▶ **WHAT YOU NEED TO DO**
Nothing but the lines holding the string "Expand" should appear in the answer. Copy them from the entries.

-------- THE DATA --------

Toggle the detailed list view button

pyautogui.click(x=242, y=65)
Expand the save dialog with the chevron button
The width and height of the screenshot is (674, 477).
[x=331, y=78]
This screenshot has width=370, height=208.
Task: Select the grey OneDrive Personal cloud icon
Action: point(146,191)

--------
-------- THE DATA --------

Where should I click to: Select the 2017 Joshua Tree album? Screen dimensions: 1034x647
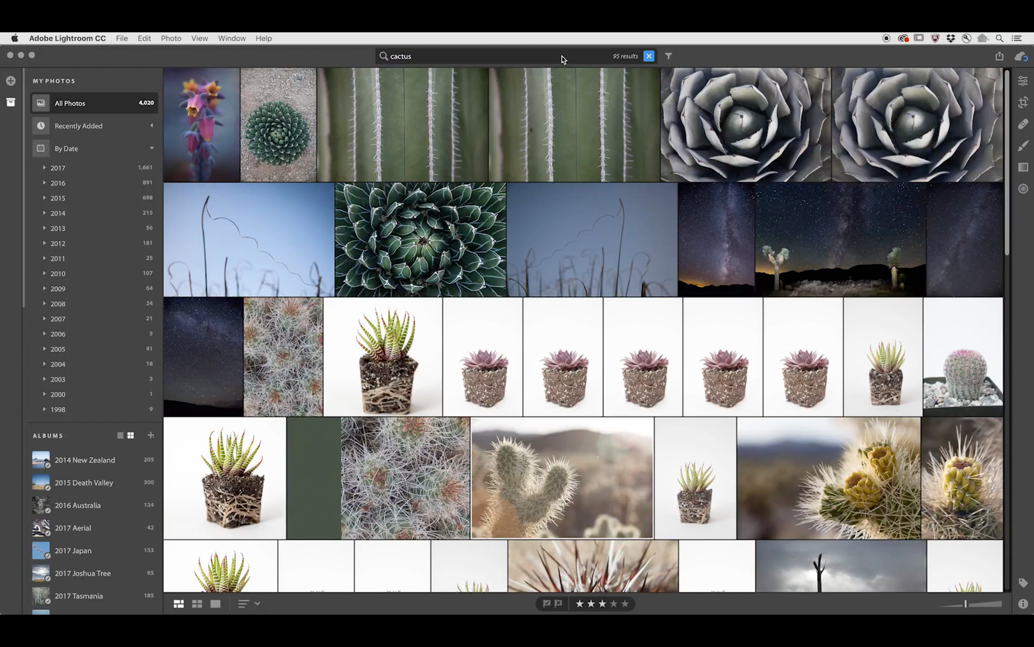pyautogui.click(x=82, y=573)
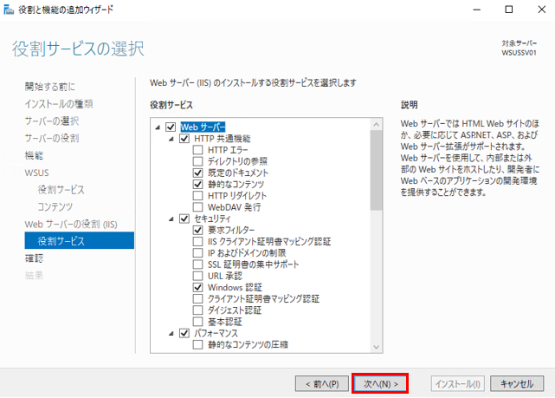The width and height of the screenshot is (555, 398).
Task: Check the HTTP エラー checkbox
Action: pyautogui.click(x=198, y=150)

--------
-------- THE DATA --------

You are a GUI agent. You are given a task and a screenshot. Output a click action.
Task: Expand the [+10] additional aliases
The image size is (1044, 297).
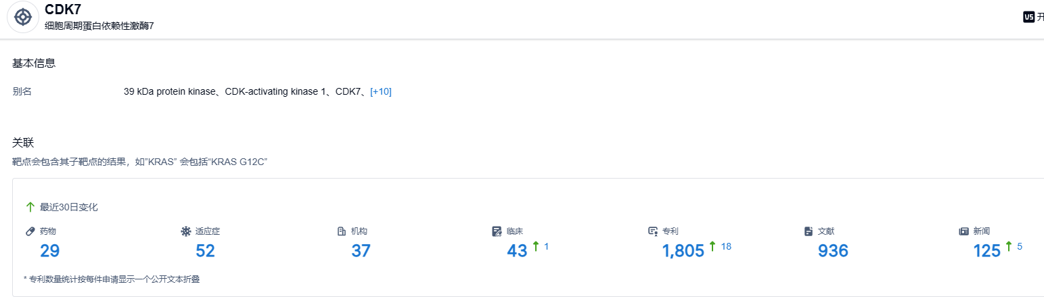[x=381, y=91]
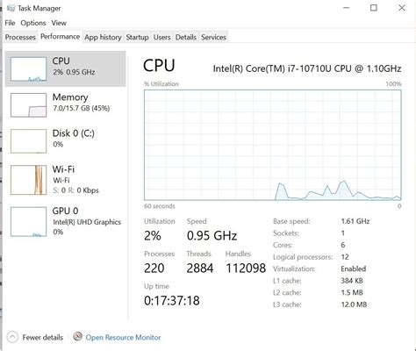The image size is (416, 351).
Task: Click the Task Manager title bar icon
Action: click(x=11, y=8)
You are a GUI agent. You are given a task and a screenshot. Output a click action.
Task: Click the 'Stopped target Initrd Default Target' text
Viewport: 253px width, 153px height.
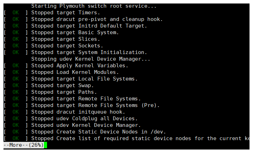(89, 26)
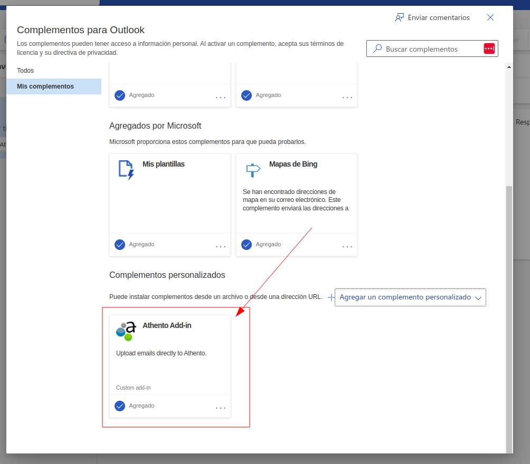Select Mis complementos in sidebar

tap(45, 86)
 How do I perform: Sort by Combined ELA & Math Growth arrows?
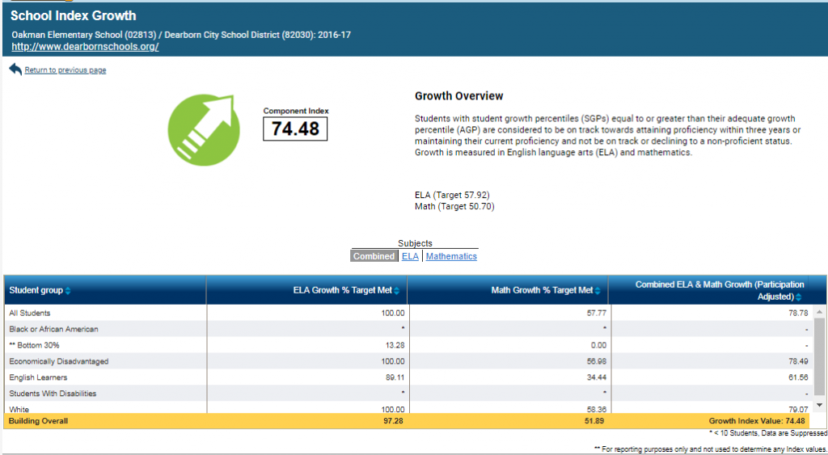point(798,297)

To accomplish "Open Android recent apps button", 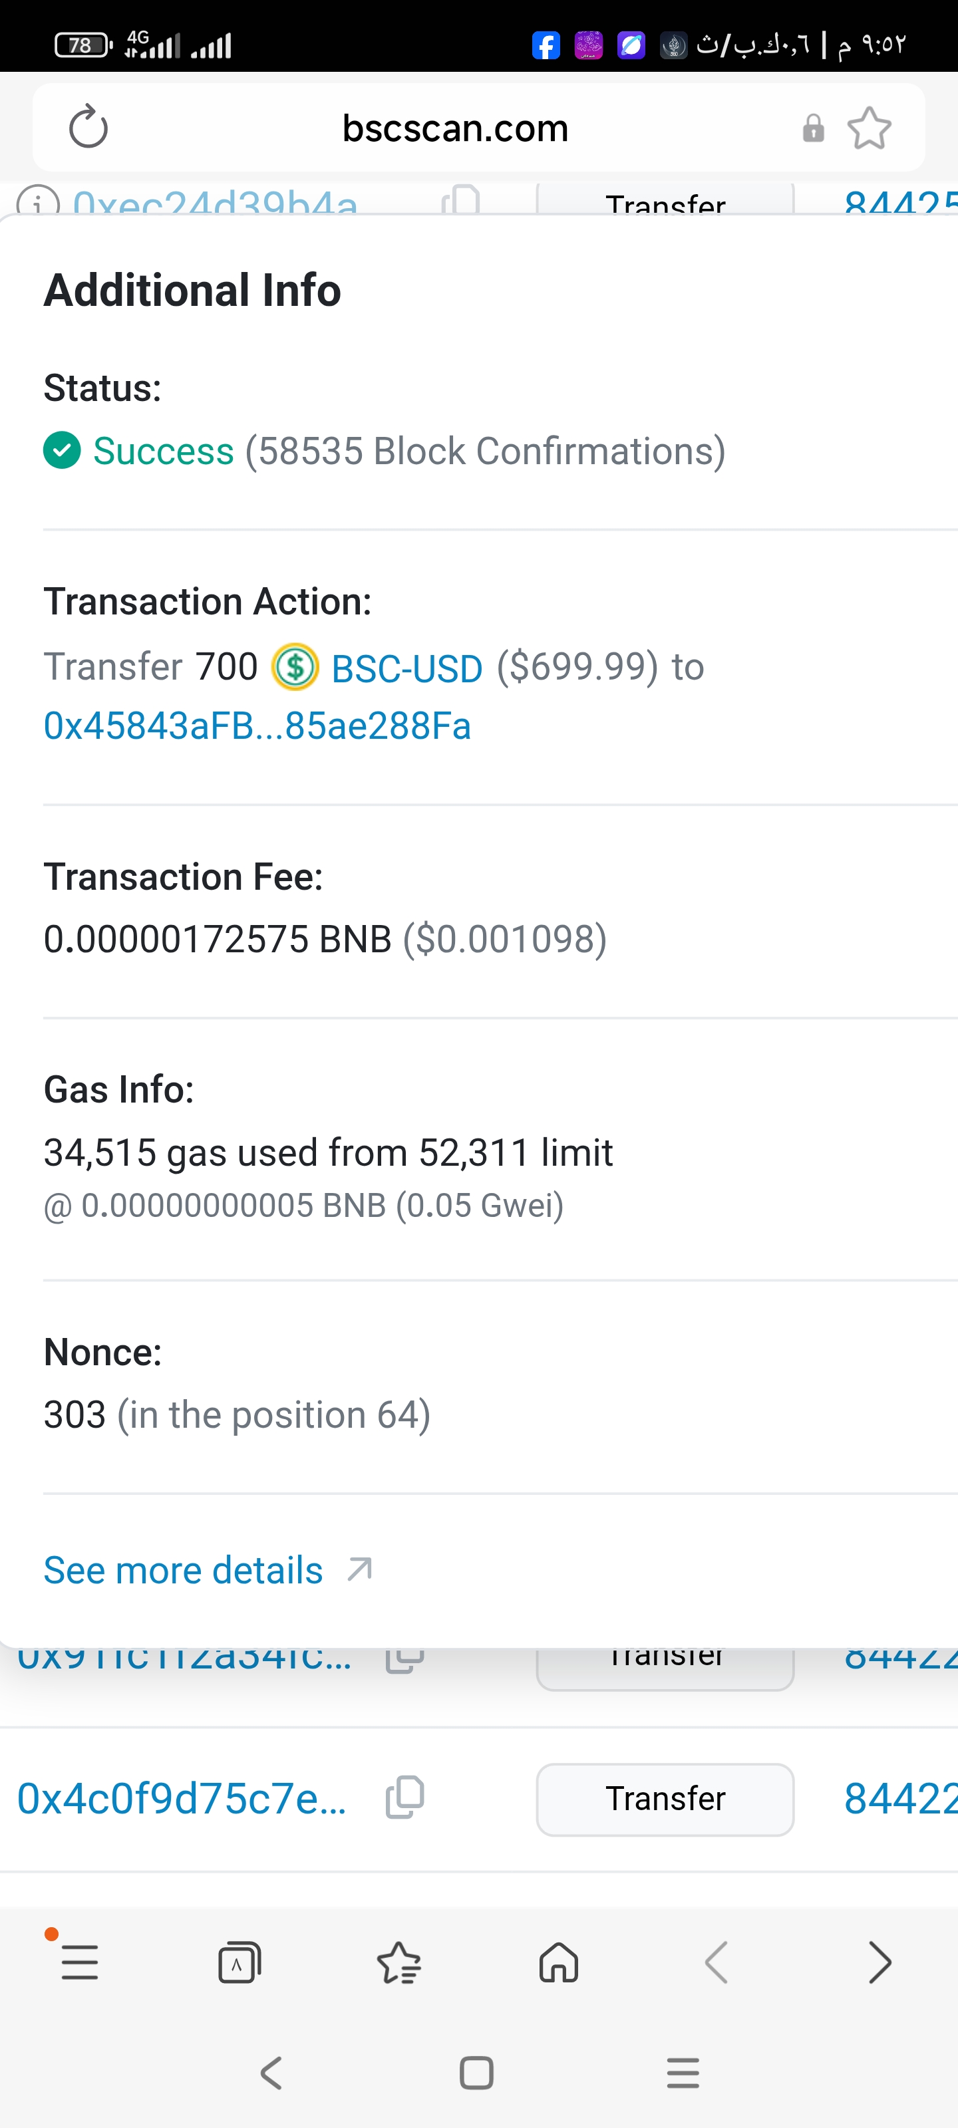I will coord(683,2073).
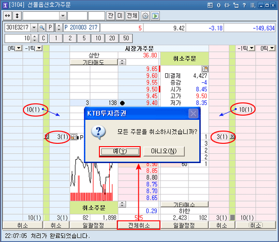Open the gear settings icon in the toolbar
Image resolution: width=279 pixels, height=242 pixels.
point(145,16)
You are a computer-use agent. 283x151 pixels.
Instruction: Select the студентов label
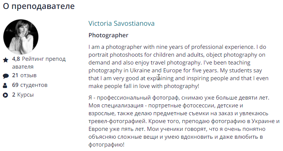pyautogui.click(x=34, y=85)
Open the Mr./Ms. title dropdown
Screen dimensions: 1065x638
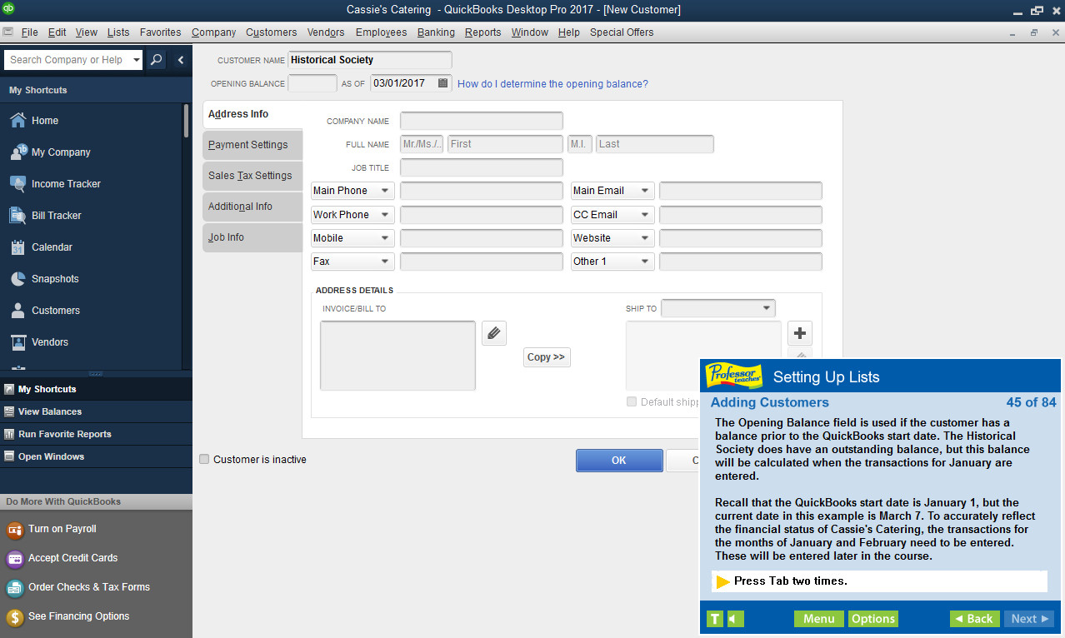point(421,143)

--------

▶ **RESPONSE TO THIS TASK**
Expand the save dialog with the chevron button
Task: Expand the [+10] additional aliases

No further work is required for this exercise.